Wakil Walikota Depok Imam Budi Hartono menghaturkan terima kasih, atas semua dorongan, arahan dan masukan dari DPRD Kota Depok.
Semua itu, katanya, akan menjadi bahan pertimbangan bagi Pemkot Depok, dalam melaksanakan rencana pembangunan.
Sementara itu, Wakil Ketua Komisi B DPRD Kota Depok Lahmudin Abdullah menyampaikan sejumlah isu strategis Komis B, dalam usaha pengembangan rintisan wirausaha serta peningkatan investasi.
“Dalam perspektif global, peran Pemkot adalah memberikan pelayanan administrasi yang baik, insentif maupun proteksi dengan membuat kebijakan, yang mempermudah pelaku usaha kembangkan usahanya”, kata Lahmudin.
Industri kreatif butuh sinergi dengan para investor, maka DPRD mendorong pertanian perkotaan agar peran Pemkot memberikan kepastian usaha, melindungi fluktuasi harga dan peningkatan kapasitas teknologi.
“Renja Komisi B antara lain, Pengembangan UMKM, Pariwisata dan Industri Kreatif, penataan dan pemberdayaan PKL di alun – alun, meningkatkan investasi daerah, pengawasan wirausaha baru, pengembangan pertanian perkotaan melalui teknologi dan digitalisasi”, ungkapnya.
Ditempat yang sama, Wakil Ketua Komisi C DPRD Kota Depok Edi Masturo mengatakan bahwa Renja Komisi C merupakan penjabaran dari Program janji kampanye Walikota dan Wakil Walikota Depok, yang tercantum dalam RKPD 2021 – 2026, yang dilakukan secara efektif dan akuntabel.

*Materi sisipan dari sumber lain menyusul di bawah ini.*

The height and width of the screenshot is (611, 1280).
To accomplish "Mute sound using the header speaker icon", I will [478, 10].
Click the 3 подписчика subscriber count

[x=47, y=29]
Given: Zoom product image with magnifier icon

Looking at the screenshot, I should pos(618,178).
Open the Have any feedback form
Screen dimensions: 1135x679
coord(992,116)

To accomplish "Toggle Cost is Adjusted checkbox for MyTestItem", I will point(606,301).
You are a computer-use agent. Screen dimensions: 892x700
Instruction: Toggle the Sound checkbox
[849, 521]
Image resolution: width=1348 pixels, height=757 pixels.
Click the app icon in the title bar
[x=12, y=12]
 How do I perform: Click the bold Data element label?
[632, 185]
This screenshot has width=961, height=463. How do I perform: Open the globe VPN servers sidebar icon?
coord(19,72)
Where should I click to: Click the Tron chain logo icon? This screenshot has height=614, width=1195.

Ada 5 isu strategis kedua yang disampaikan oleh Komisi C, isu starategis kedua ada 4 sedangkan program prioritas ada 4, yakni sumber daya air berkelanjutan, Terwujudnya janji Walikota yaitu terwujudnya alun-alun wilayah barat, terwujudnya sekolah negeri tiap kecamatan, serta Posyandu dan Posbindu tiap RW.
“Kegiatan yang jadi obyek pengawasan adalah, urusan perencanaan makro, Pekerjaan Umum dan Penataan Ruang, Perhubungan, urusan Perumahan dan Permukiman, Lingkungan Hidup dan Kebersihan, Damkar dan Penyelamatan,” urainya.
Ketua Komisi D DPRD Kota Depok Supriyatni memaparkan, pada 2023, agenda masa sidang 1 Komisi D empat bulan ke depan, mengadakan Rapat Kerja (Raker) internal Komisi D dengan OPD Disdik, Dinkes, Sekda, DP3AP2KB, Disproyata dan Kemenag, untuk mendistribusikan program Kesejahteraan Masyarakat (Kesra) Kota Depok.
Selain itu, tambahnya, dalam pengawasan bidang Kesra akan raker dengan OPD ,tinjauan lapangan , rekomendasi bidang kesra, serta rapat penyusunan rekomendasi bidang Kesra.
“Pengawasan bidang kesehatan penqawasan, lebih intensif kepada penanganan ibu hamil, Covid 19, OKP, Kader, pemeliharaan dan pemberdayaan cagar budaya,” tandasnya. (Ardhie)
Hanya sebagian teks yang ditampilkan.